901. MEDI8897 Prevents Serious RSV Disease in Healthy Preterm Infants

BACKGROUND: RSV is the principal cause of lower respiratory tract infection (LRTI) among infants, and a significant unmet need exists for RSV prevention in healthy infants. We have developed a highly potent, extended half-life monoclonal antibody (mAb), to protect infants for an entire RSV season using a single IM dose. Here we report the efficacy, safety, pharmacokinetics, and anti-drug antibody (ADA) responses for MEDI8897 in palivizumab-ineligible preterm infants born between 29 and 35 weeks gestation. METHODS: A total of 1,453 Infants were randomized 2:1 to receive a single 50 mg IM injection of MEDI8897 (n = 969) or placebo (n = 484) and followed for 360 days. Enrollment occurred just prior to the 2016 and 2017 RSV seasons in 23 northern and southern hemisphere countries. Blood was collected periodically. Infants with a medically attended (MA) LRTI (outpatient or inpatient) had nasal swabs obtained for central RSV testing by RT-PCR. Predefined clinical criteria were used for the case definition. RESULTS: A total of 1,417 (97.5%) subjects completed the 150-day efficacy follow-up period and 1,367 (94.1%) completed the study. In the MEDI8897 group, a 70.1% (95% CI: 52.3%, 81.2%; P < 0.0001) reduction in the incidence of medically attended RSV LRTI and a 78.4% (95% CI: 51.9%, 90.3%; P = 0.0002) reduction in the incidence of RSV LRTI hospitalization was achieved. These efficacy results were consistent when analyzed by hemisphere, RSV subtype, and subject demographics. Similar proportions of adverse events (86.8% placebo; 86.2% MEDI8897) and serious adverse events (16.9% placebo; 11.2% MEDI8897) were reported in study subjects. There were no significant hypersensitivity reactions with similar proportions reported for both groups (0.6% placebo; 0.5% MEDI8897). The incidence of ADA detected any time post baseline was low (3.8% placebo; 5.6% MEDI8897) with no impact on PK or safety. The occurrence of non-RSV LRTIs was similar for both groups indicating no replacement by other pathogens.
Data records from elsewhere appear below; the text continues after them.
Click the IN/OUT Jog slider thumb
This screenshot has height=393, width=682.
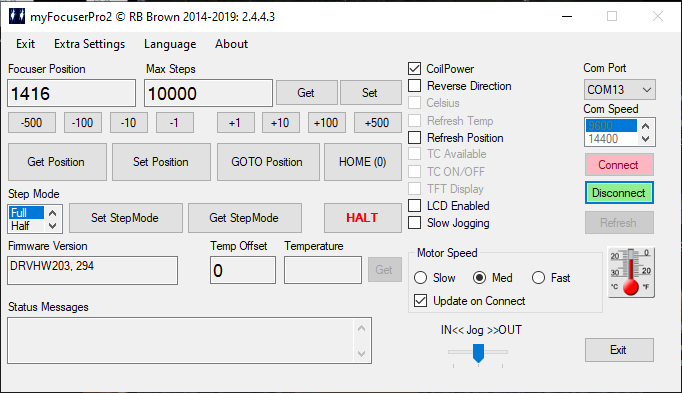click(x=478, y=353)
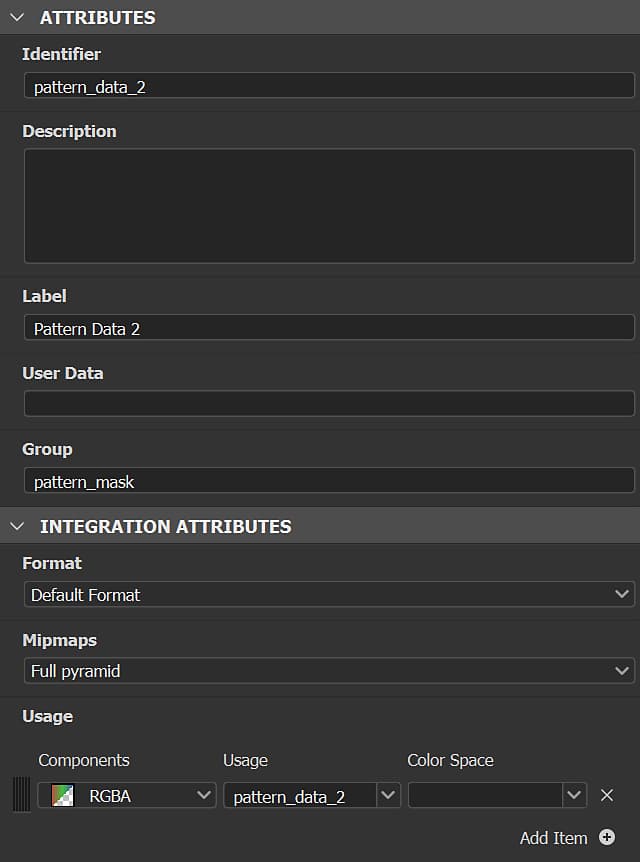Click the Add Item text label

553,838
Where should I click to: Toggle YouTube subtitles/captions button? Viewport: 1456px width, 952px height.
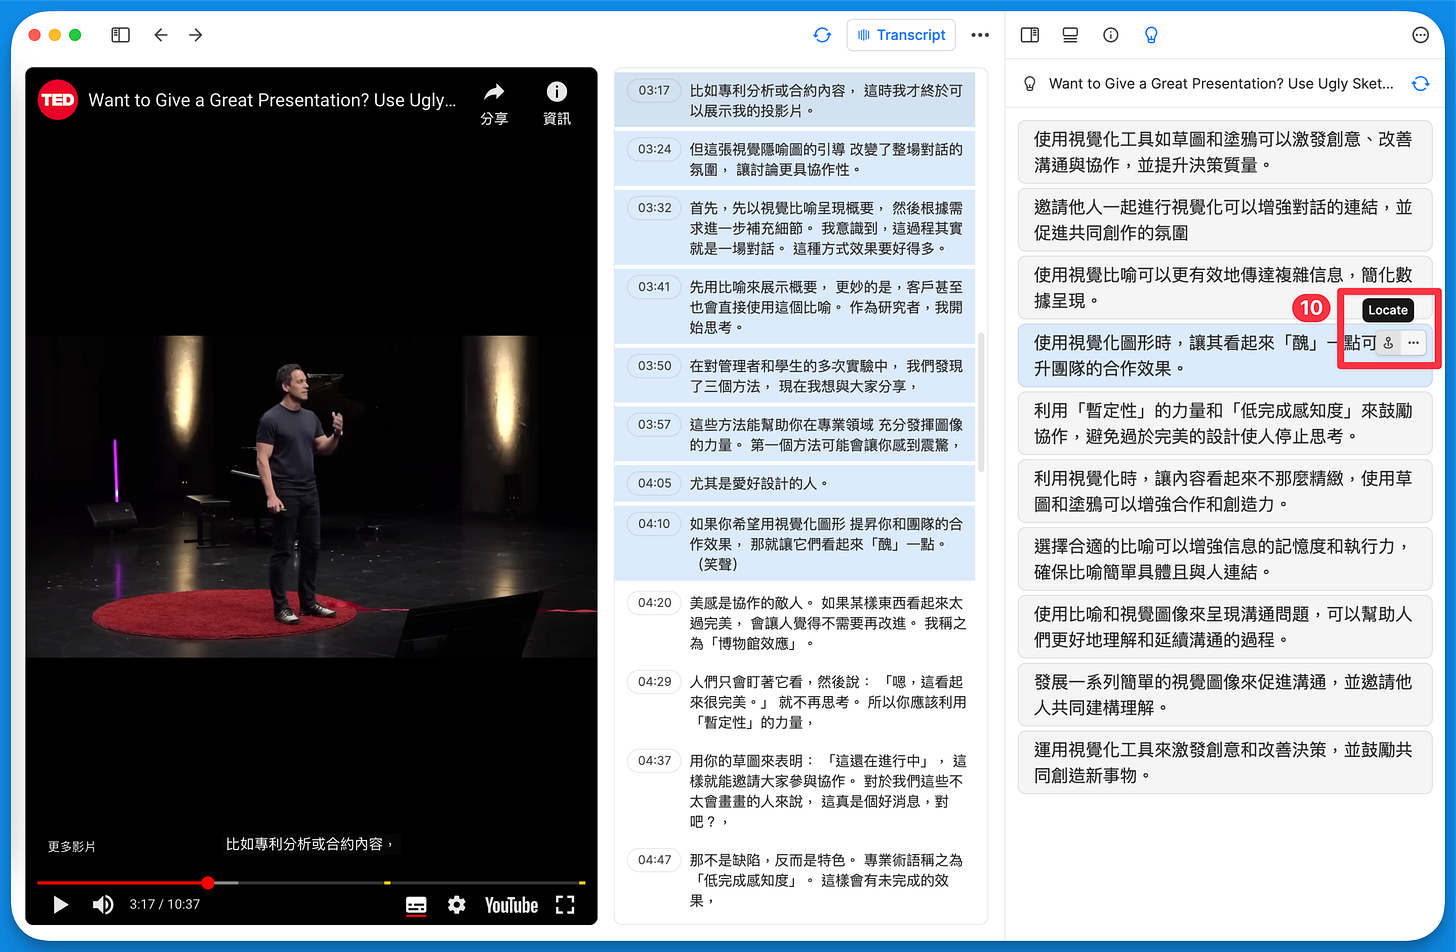tap(416, 905)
CONCLUSION: In this large randomized study of RSV prophylaxis in healthy preterm infants, MEDI8897 immunoprophylaxis provided a significant reduction in RSV MA-LRTI and hospitalization. These results have promising implications for the future of RSV prophylaxis for all infants. This study was funded by AstraZeneca and sanofi pasteur. DISCLOSURES: All Authors: No reported Disclosures.